Source records:
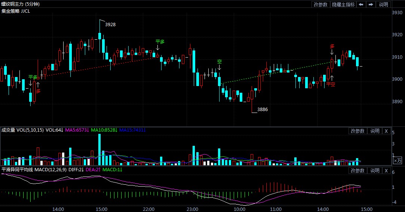This screenshot has height=212, width=405.
Task: Click the 螺纹钢主力 (5分钟) chart title
Action: 20,4
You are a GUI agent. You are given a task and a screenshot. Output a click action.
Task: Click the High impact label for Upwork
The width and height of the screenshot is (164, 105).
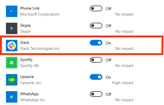123,83
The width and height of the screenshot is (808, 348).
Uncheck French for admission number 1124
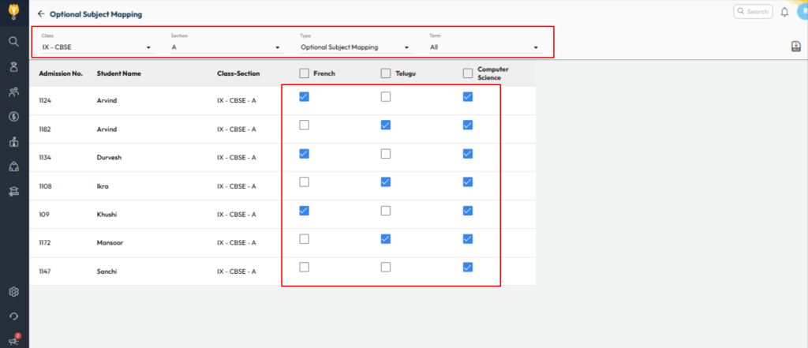(x=304, y=97)
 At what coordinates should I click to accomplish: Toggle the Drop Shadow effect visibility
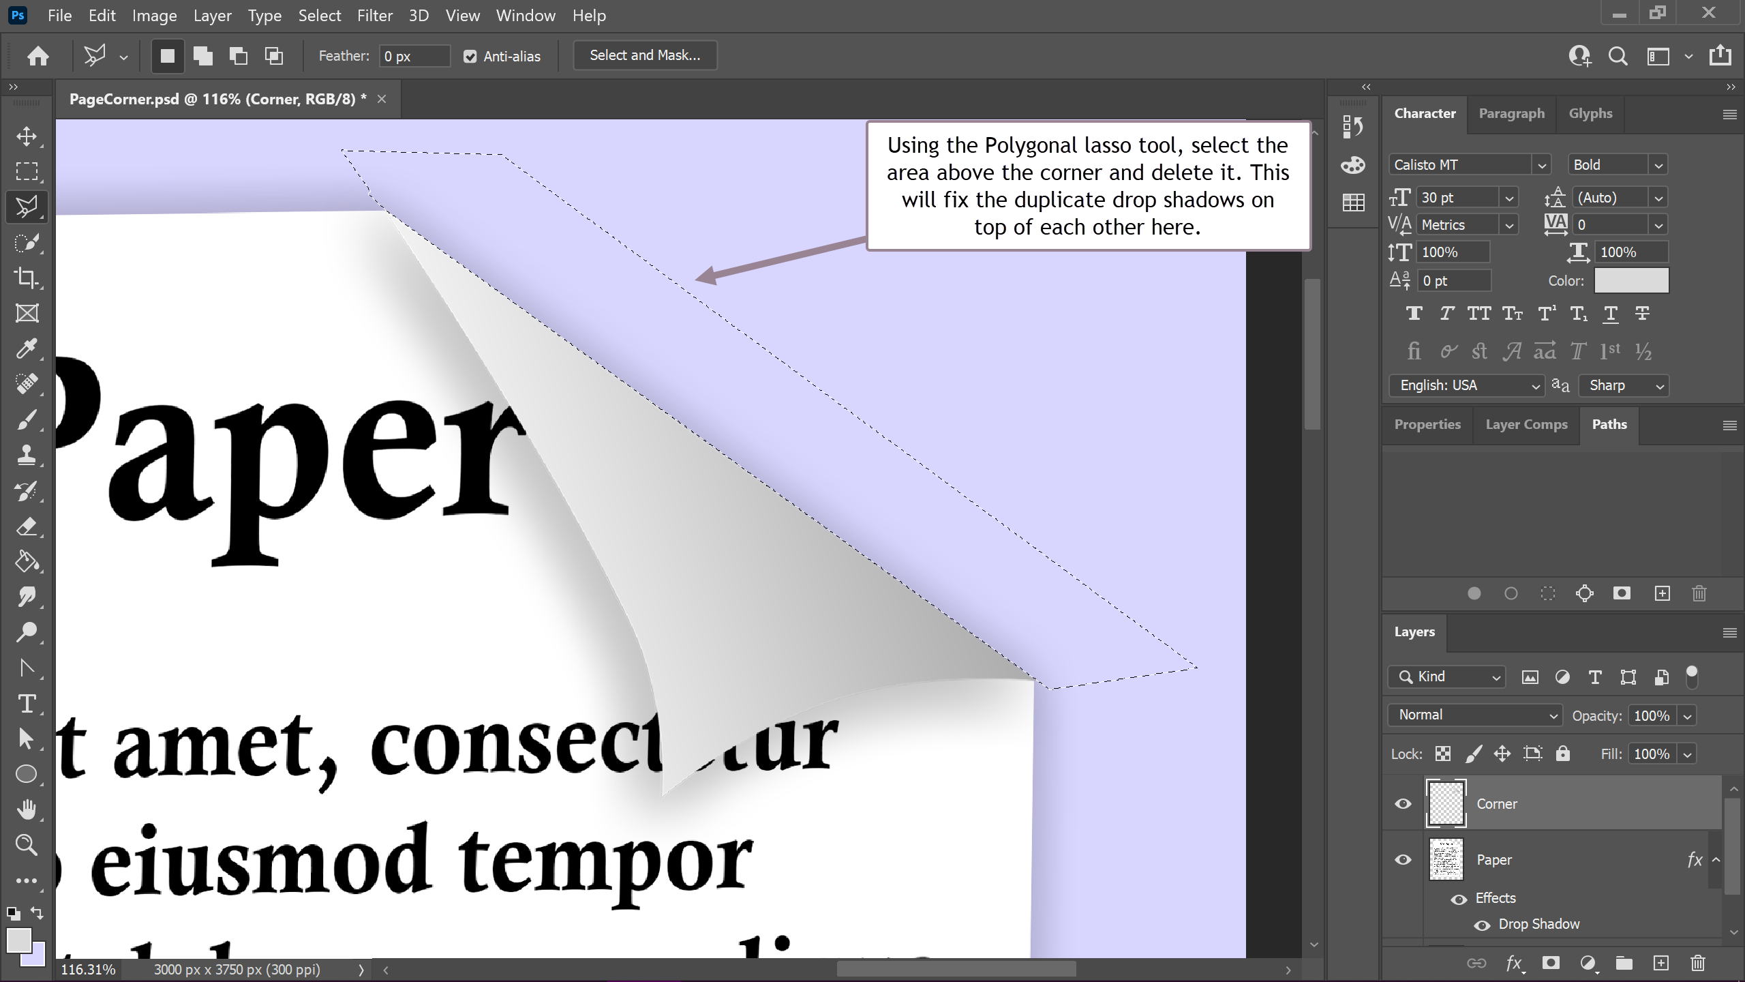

Aim:
Copy out the lines from the one containing "You are a GUI" through the end of the lines above, word for word, and leave the pictures out of your answer.

Solution:
You are a GUI agent. You are given a task and a screenshot. Output a click action.
Task: Click the High impact label for Upwork
The width and height of the screenshot is (164, 105).
123,83
The width and height of the screenshot is (808, 348).
Uncheck French for admission number 1124
(x=304, y=97)
 At what coordinates should I click to accomplish: Toggle the Drop Shadow effect visibility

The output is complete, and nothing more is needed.